What needs to be done — The lines to copy from the data below are those that hold the string "accomplish".
Source material Block Start
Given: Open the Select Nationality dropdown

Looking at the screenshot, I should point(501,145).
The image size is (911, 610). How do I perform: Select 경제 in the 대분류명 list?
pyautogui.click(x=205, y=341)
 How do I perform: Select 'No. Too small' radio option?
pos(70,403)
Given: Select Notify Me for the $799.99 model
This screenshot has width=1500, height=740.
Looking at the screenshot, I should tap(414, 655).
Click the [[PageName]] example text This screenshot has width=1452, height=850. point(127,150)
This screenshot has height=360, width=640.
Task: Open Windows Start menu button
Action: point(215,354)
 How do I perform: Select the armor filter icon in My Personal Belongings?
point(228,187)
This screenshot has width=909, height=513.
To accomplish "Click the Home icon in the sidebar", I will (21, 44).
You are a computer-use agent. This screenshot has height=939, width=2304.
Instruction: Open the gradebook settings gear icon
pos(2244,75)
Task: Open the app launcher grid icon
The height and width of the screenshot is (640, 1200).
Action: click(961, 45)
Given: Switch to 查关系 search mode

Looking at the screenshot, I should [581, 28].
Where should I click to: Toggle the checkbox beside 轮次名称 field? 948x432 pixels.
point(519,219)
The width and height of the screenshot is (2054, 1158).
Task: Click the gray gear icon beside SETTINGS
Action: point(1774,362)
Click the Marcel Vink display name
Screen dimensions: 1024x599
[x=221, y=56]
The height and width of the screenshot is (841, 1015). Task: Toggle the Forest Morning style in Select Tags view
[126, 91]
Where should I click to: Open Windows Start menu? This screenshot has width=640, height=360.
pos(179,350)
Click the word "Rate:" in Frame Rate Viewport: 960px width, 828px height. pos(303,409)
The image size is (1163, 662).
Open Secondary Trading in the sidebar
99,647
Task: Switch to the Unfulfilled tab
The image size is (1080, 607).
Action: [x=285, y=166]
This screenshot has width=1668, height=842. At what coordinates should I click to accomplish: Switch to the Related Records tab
Source material Block End
Task response —
To accomplish "Click the Home icon in the sidebar", I will (21, 44).
This screenshot has width=1668, height=842. At what coordinates should I click to accomplish: Switch to the Related Records tab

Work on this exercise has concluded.